Structure of vertebrate skeletal myosin molecules after different chemical treatments under relaxing conditions. (A–D) Fields of (A) Native (no treatment), (B) Cross-linking (treated with 0.1% glutaraldehyde for 1 min), (C) Native+Blebbistatin (treated with 400 nM blebbistatin), and (D) Blebbistatin+Cross-linking (treated with 400 nM blebbistatin and then cross-linked). White and black arrows in fields indicate molecules with clearly separated or closely packed heads, respectively. (E and G) Global averages of blebbistatin-treated molecules. Right and left views from 65 and 125 images, respectively. (F and H) Selected class averages of blebbistatin-treated molecules, containing 20–40 images in each. (I and J) Global and selected class averages of 113 images of blebbistatin-treated and cross-linked molecules. Each class average contains 20–40 images. (E, G, and I) White arrows indicate free head motor domain. Scale bar, 20 nm in F applies to all average images.

Figure 6.

Head–head interaction in vertebrate cardiac muscle myosin. (A) Field of blebbistatin-treated, cross-linked molecules; arrows indicate molecules with compact head appearance. (B and C) Global (B) and class averages (C) from 144 left view images. Each class average contains 20–40 images. White arrow indicates free head motor domain.

Figure 7.

Fitting of interacting-head atomic model (PDB: 1i84) to vertebrate skeletal and cardiac myosin average images. (A) Selected average of blebbistatin-treated skeletal myosin (left view, from Figure 5H). (B) Superposition of equivalent view of atomic model (C; color scheme as in Figure 1) on A. (D) Global average of blebbistatin-treated and cross-linked cardiac myosin (left view, from Figure 6B). (E) Superposition of equivalent view of atomic model (F) on D.

Figure 8.

Interaction between S2 and the blocked head. (A–D) Metal shadowed images of tarantula (A), Limulus (B), skeletal (C), and cardiac (D) myosins after cross-linking. (E and F) Gallery of non-cross-linked skeletal myosin molecules (E), together with their average (F). The first tail segment points down in all images (A–F). White arrowheads indicate point of emergence of S2 from the blocked head, and black arrowheads the tip of the tail. Black arrows in C–E point to the first bend in the tail. Diagram in E shows pathway of short (head to bend position) and long segments of tail. Note that long segment binds to blocked head in a position distinct from S2 (Burgess et al., 2007); C-terminal of tail is flexible beyond this point (gray arrowhead), with three different directions shown. (G–K) Average images of cross-linked myosins produced from tarantula (G; 20 images), Limulus (H; 16 images), nonmuscle (I; 20 images), skeletal (J; 36 images), and cardiac (K; 32 images). (L) Average image in the head region, produced from averaging images shown in G–K. (M) Superposition of (L) on equivalent left view of atomic model (PDB: 1i84; color scheme as in Figure 1). (N) Superposition of (L) on the atomic model with S2 (gray coiled-coil) included (O; Blankenfeldt et al., 2006).
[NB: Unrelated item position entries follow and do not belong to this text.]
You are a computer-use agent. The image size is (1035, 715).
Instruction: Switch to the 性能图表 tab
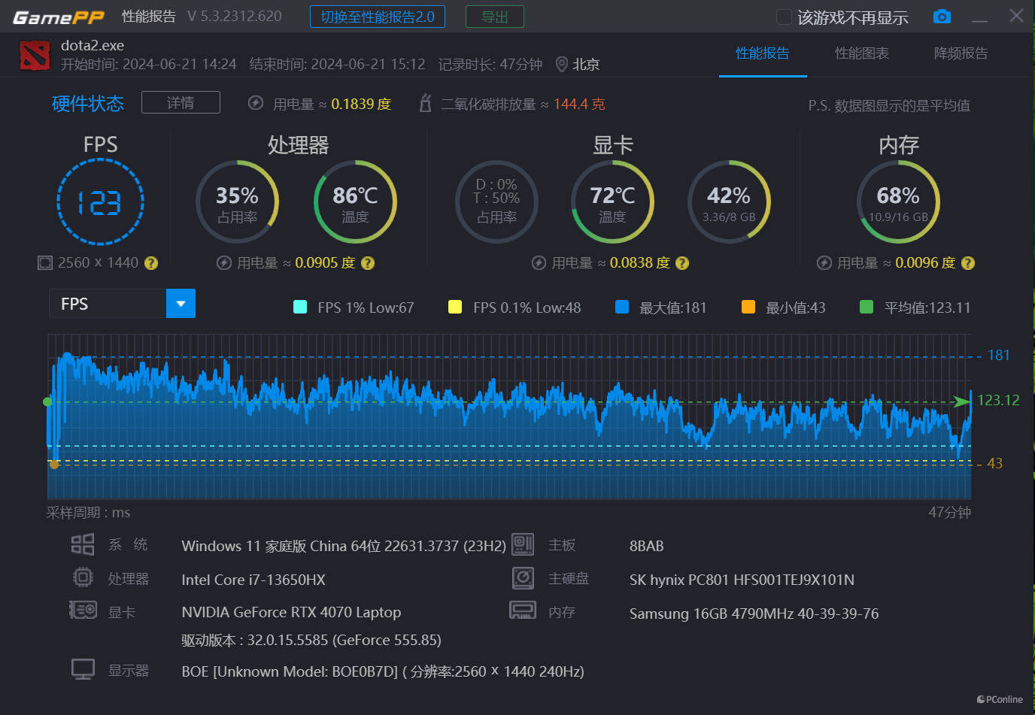point(862,53)
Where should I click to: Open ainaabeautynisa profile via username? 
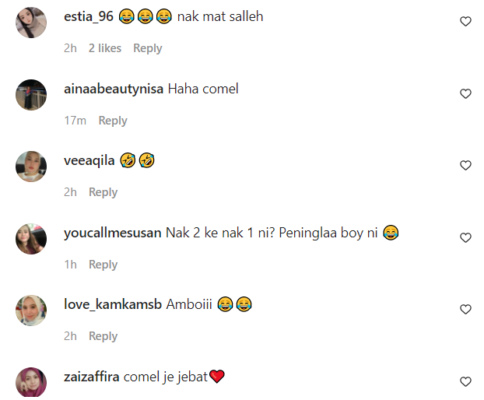(114, 89)
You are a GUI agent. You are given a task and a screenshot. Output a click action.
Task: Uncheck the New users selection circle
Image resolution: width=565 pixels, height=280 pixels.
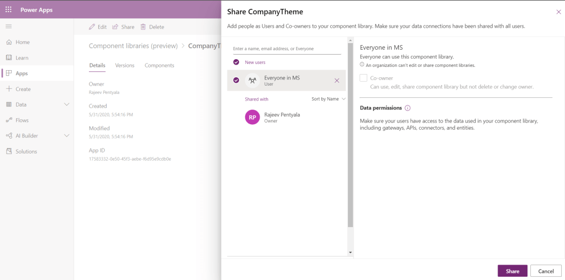tap(236, 62)
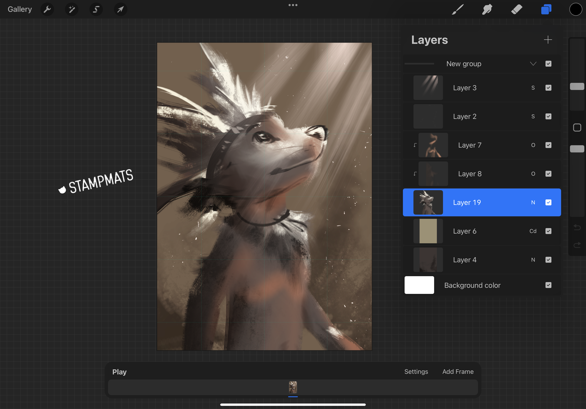Uncheck the Background color visibility box
586x409 pixels.
click(548, 285)
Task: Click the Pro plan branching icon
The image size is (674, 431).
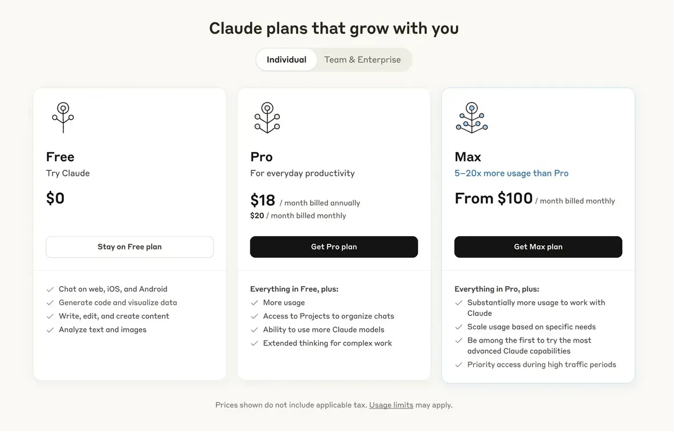Action: (x=267, y=117)
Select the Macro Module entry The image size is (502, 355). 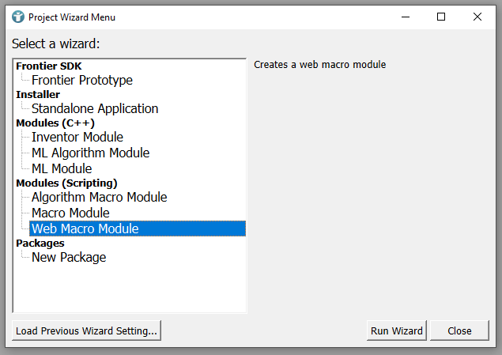click(x=70, y=213)
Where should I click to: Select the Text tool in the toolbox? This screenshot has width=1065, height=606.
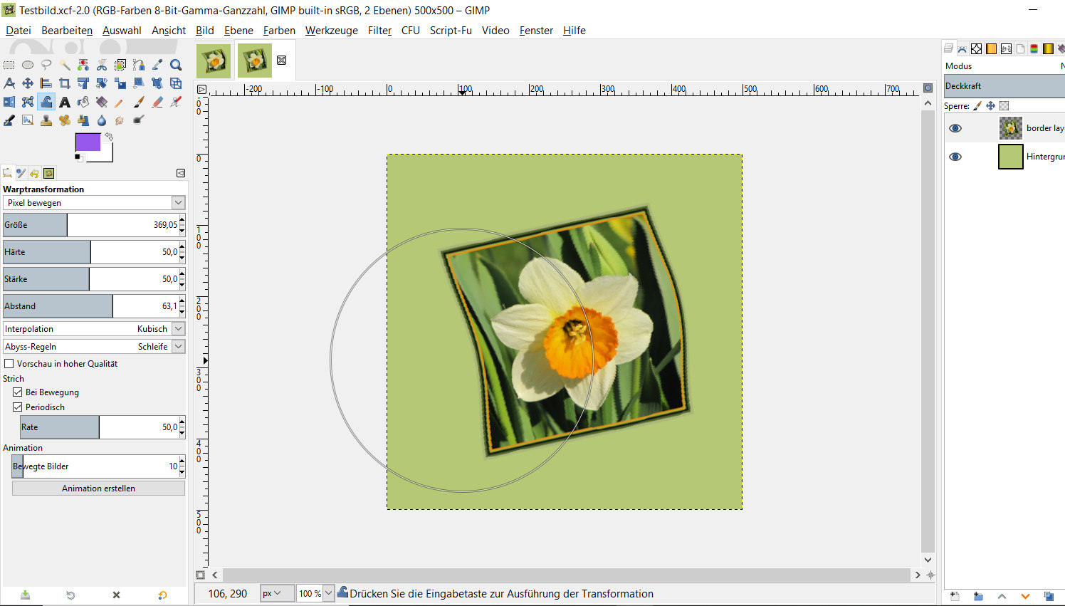(65, 102)
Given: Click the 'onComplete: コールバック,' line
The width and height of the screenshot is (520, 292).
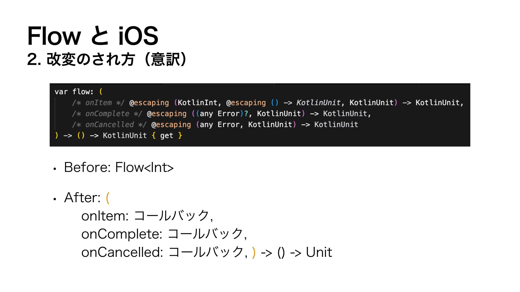Looking at the screenshot, I should 164,234.
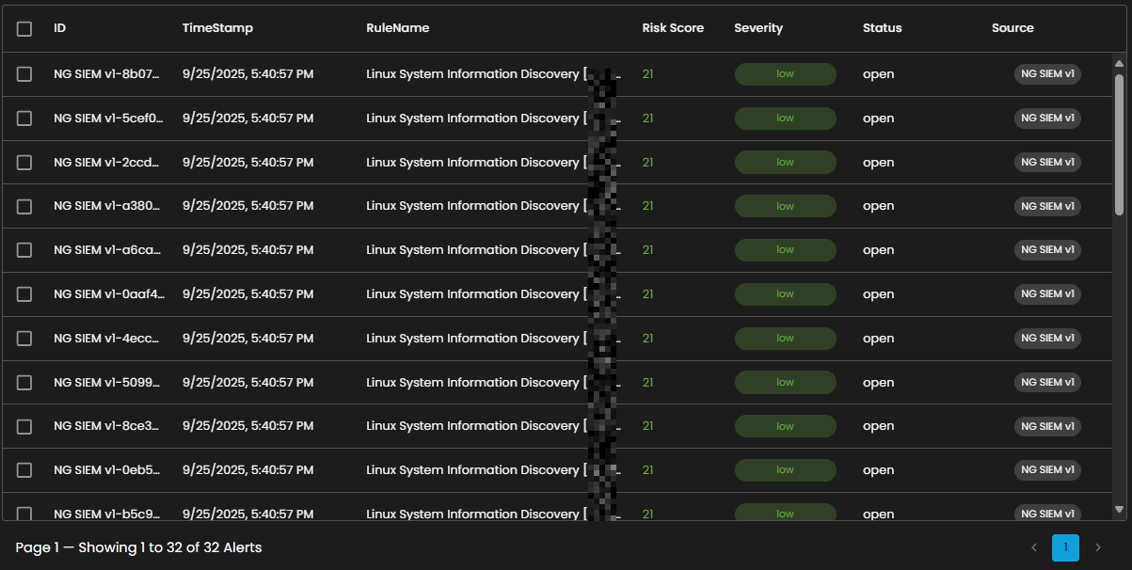Click NG SIEM v1 source tag in second row

pos(1047,119)
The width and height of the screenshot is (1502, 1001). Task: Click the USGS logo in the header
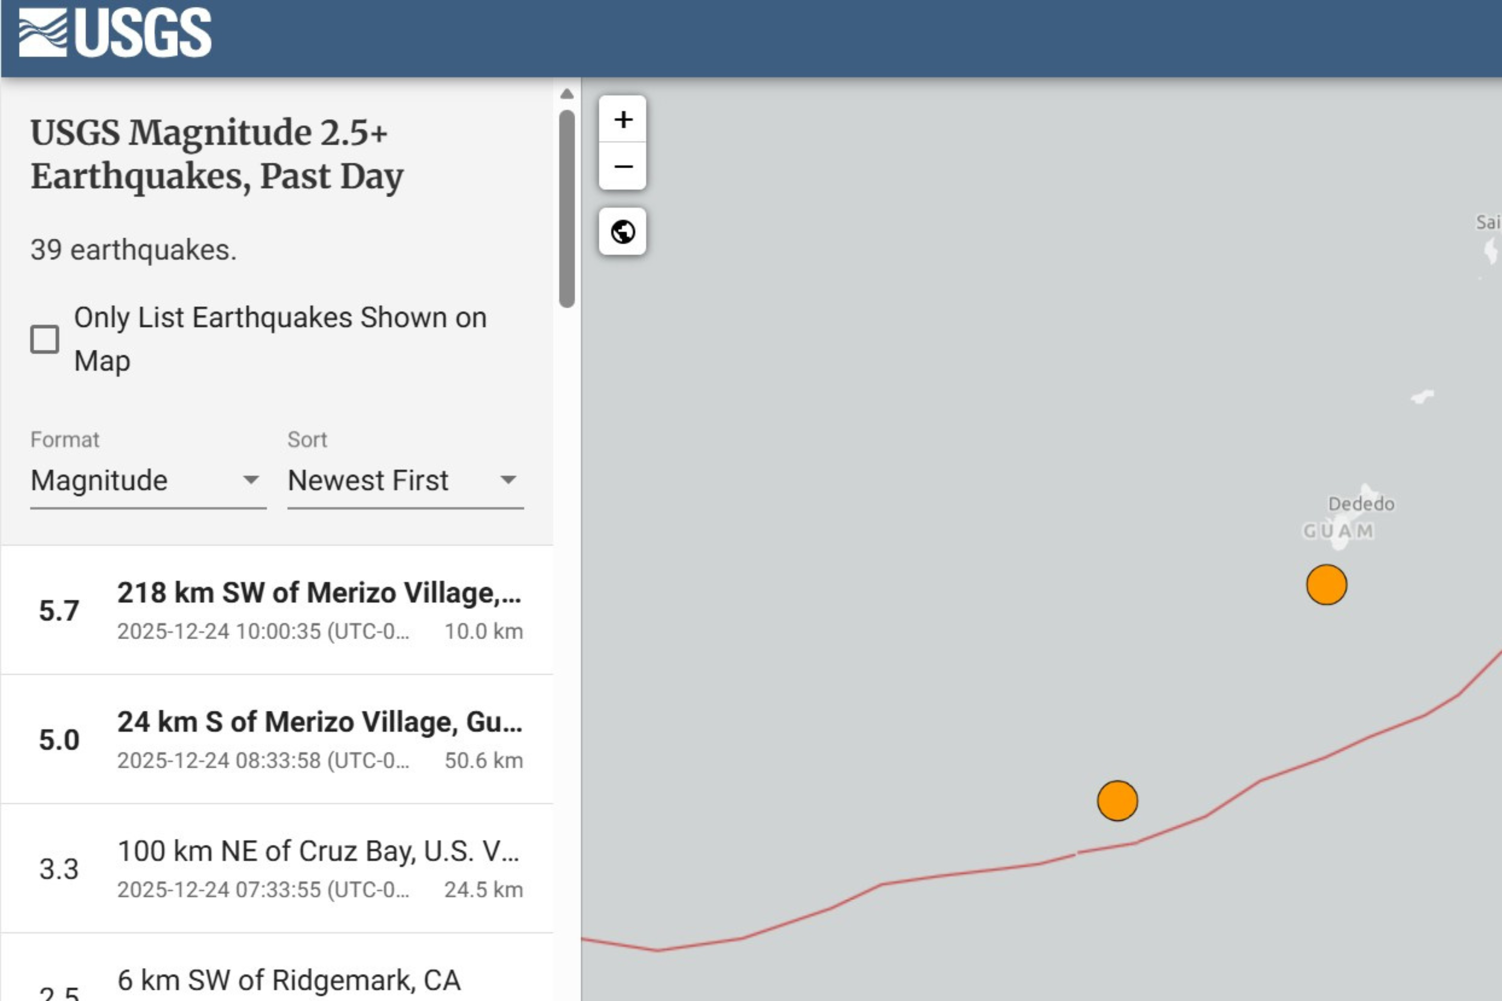click(x=115, y=33)
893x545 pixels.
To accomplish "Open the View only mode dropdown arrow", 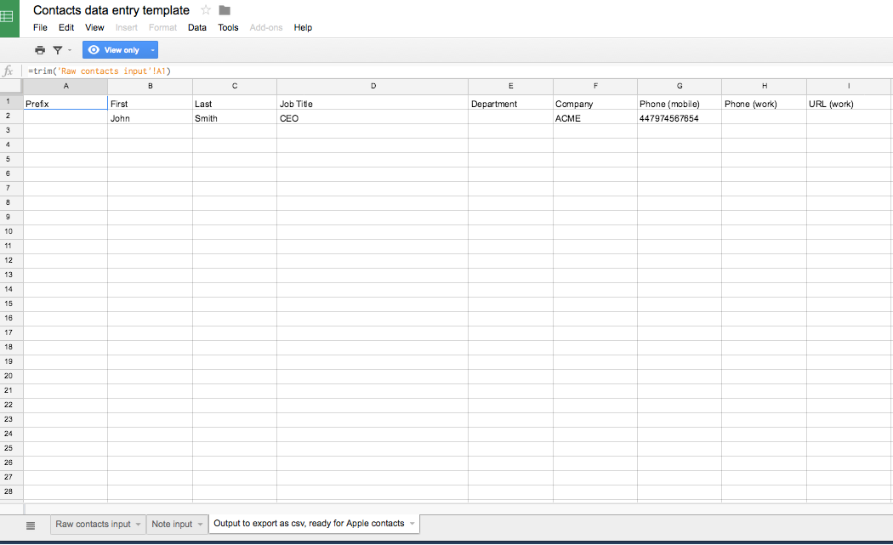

White arrow and arrowhead in L show S2 passing from head–head junction to blocked head and then emerging from blocked head, respectively. This is also seen in all individual average images (G–K).

Figure 9.

Organization of myosin heads on activation. (A and B) Fields of scallop striated muscle myosin molecules in low- (A) and high- (B) calcium states. In A, black arrows show compact heads, whereas in B, paired white arrows point to separated pairs of heads in different molecules.